The PwC study looked at more than 1,400 patent cases that reached a decision by a judge or jury. Depending on the district, between 15 and 45 percent of those disputes were brought by non-practicing entities. In fact, Mullin thinks PWC is undercounting these suits because it takes a conservative view of what constitutes an NPE. Mullin, for example, would count litigation brought by Alcatel-Lucent against Microsoft, since A-L was trying to monetize the patent portfolio it inherited from Bell Labs, not compete with Microsoft.
As Mullin points out, the study shows that non-practicing entities have consistently won larger damage awards than operating companies since 2002. Of the top ten patent judgments reached between 2005 and 2008, seven went to companies or individuals that aren’t competitors in the relevant market.

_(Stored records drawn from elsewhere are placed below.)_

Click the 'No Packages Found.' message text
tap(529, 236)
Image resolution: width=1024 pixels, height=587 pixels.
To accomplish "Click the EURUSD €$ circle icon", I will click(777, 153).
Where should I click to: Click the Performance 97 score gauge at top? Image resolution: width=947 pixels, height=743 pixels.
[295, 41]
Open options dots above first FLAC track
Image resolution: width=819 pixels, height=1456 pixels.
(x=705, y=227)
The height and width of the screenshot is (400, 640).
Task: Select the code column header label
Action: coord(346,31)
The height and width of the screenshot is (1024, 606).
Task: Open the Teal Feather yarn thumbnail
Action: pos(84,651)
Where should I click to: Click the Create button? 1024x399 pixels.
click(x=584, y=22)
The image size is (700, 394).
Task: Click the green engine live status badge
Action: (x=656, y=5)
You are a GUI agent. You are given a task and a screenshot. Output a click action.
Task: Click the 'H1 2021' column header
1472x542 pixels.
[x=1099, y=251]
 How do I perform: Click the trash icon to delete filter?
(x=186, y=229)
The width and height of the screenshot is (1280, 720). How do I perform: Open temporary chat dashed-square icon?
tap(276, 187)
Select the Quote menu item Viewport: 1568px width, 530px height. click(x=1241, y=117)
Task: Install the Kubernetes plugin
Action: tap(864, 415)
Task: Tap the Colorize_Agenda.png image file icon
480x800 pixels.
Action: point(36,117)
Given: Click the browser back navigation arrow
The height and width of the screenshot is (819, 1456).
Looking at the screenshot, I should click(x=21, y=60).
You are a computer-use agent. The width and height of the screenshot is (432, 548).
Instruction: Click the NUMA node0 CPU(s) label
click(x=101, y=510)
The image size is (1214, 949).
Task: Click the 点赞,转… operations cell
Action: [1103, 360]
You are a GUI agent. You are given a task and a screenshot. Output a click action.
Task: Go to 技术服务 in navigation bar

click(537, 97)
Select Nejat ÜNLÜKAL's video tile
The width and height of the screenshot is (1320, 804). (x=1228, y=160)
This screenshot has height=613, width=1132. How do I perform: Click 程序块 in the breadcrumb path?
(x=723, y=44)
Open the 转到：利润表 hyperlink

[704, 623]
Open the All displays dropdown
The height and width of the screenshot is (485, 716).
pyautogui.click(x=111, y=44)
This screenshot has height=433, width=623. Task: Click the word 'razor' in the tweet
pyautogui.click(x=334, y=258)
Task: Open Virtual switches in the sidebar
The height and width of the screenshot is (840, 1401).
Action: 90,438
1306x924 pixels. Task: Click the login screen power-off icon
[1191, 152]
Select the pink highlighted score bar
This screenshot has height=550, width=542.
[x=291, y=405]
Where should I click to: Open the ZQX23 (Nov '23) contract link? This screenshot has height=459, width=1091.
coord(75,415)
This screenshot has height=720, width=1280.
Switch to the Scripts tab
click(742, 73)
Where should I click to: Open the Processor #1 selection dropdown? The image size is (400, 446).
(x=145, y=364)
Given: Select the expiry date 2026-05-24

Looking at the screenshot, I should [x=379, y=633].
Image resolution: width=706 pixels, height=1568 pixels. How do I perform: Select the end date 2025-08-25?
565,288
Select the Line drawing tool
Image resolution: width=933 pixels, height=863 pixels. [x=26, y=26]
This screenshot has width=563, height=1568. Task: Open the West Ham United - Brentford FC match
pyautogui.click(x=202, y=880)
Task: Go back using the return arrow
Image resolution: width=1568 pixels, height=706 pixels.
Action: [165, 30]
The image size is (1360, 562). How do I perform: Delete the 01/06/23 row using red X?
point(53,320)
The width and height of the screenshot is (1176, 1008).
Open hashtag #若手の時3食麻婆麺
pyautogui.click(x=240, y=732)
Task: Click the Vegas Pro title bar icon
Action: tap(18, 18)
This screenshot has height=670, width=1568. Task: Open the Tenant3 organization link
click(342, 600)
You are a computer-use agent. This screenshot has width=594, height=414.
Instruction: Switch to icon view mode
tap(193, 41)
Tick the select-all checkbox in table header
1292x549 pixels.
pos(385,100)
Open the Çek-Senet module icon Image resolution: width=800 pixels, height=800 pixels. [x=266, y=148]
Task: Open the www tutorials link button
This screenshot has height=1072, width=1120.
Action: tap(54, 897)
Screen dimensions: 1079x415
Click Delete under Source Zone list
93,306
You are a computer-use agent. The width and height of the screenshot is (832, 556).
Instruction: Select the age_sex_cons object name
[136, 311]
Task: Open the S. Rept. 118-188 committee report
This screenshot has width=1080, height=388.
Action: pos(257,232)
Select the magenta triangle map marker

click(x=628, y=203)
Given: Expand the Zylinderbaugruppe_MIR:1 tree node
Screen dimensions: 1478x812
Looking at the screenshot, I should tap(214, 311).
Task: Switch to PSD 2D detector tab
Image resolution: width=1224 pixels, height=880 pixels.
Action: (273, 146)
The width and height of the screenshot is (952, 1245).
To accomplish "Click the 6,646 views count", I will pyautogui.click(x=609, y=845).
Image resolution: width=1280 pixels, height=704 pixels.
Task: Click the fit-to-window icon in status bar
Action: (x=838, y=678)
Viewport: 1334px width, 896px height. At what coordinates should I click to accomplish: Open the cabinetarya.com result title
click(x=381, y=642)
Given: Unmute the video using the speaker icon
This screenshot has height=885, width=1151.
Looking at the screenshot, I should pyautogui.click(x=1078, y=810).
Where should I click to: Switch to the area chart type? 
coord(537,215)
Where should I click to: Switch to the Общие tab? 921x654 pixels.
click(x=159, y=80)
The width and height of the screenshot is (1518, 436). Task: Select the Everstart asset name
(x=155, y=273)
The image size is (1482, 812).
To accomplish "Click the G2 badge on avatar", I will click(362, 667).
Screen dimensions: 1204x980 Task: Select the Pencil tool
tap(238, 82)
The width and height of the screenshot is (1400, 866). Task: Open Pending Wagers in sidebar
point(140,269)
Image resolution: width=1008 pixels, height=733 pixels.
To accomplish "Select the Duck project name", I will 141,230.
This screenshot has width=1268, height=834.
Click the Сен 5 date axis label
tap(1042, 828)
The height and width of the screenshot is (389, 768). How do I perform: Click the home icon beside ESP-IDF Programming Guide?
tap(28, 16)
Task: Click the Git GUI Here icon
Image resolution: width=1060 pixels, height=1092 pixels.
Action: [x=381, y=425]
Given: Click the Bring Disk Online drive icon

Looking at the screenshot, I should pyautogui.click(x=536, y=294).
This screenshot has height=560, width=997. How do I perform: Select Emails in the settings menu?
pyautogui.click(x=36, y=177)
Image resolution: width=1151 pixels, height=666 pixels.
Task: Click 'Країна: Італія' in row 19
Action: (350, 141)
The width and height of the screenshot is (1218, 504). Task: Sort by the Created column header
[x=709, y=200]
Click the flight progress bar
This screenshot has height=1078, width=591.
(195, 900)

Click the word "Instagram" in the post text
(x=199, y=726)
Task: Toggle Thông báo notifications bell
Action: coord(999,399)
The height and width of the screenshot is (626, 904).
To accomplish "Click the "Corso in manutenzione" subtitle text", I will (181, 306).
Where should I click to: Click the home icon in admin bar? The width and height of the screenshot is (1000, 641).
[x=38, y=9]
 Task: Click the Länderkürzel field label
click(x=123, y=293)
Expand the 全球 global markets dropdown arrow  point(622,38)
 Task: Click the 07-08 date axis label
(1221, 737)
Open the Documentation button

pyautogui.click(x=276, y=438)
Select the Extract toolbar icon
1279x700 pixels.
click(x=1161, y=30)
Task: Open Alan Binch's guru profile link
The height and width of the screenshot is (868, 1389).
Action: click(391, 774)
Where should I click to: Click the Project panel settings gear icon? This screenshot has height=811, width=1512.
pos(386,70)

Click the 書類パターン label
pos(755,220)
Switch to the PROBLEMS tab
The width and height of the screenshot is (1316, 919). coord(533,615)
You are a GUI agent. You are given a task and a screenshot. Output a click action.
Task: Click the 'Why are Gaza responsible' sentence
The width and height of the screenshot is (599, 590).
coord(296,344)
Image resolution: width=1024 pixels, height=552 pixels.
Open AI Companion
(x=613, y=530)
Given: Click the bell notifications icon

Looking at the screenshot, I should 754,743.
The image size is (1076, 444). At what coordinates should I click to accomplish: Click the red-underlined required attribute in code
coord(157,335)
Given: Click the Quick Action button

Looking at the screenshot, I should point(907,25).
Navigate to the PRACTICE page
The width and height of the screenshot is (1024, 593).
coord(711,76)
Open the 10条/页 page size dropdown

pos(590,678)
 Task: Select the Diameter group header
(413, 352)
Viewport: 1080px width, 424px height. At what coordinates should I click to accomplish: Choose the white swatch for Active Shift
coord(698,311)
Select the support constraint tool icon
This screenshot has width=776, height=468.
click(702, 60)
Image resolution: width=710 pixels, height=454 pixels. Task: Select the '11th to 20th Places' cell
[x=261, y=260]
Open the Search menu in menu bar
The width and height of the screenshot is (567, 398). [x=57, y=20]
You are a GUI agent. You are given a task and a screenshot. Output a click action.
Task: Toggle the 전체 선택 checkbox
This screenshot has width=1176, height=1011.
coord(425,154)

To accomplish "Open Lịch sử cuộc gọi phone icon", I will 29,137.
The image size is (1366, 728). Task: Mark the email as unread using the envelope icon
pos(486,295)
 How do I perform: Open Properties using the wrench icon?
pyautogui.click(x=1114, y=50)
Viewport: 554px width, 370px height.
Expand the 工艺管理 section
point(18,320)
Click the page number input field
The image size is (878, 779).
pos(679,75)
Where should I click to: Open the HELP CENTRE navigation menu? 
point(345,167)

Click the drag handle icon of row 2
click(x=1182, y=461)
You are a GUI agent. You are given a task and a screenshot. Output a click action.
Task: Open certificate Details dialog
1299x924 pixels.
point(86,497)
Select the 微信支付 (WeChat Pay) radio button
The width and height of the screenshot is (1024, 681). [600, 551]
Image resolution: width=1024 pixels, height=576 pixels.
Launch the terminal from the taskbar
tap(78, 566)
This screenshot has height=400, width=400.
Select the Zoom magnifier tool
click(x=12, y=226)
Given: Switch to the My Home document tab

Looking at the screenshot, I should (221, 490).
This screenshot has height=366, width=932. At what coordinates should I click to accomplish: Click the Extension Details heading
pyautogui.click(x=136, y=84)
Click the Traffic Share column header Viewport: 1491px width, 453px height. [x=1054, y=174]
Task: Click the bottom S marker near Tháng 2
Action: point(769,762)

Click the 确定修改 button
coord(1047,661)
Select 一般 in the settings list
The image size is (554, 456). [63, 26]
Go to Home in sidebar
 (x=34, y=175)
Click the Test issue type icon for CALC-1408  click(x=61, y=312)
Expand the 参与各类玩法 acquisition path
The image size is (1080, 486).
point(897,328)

“So what’s going on here?” Mullin asks. “It’s possible that a split is emerging, with a small, select group of industries–including medical device, pharmaceutical, and chemical companies–using patents as tools to fight over market share, while across a broader swath of the economy, patents are used mainly (or even solely) to generate revenue for those who hold them. Falling into the latter category are classic “patent trolls,” but also research universities and big companies with standalone patent-licensing operations.”
Here’s another surprising tidbit that Mullin highlights from the PwC study: The district with the highest rate of NPE litigation isn’t the Eastern District of Texas, as you might expect. It’s Washington, D.C., which had 46 percent of the identified decisions from NPEs.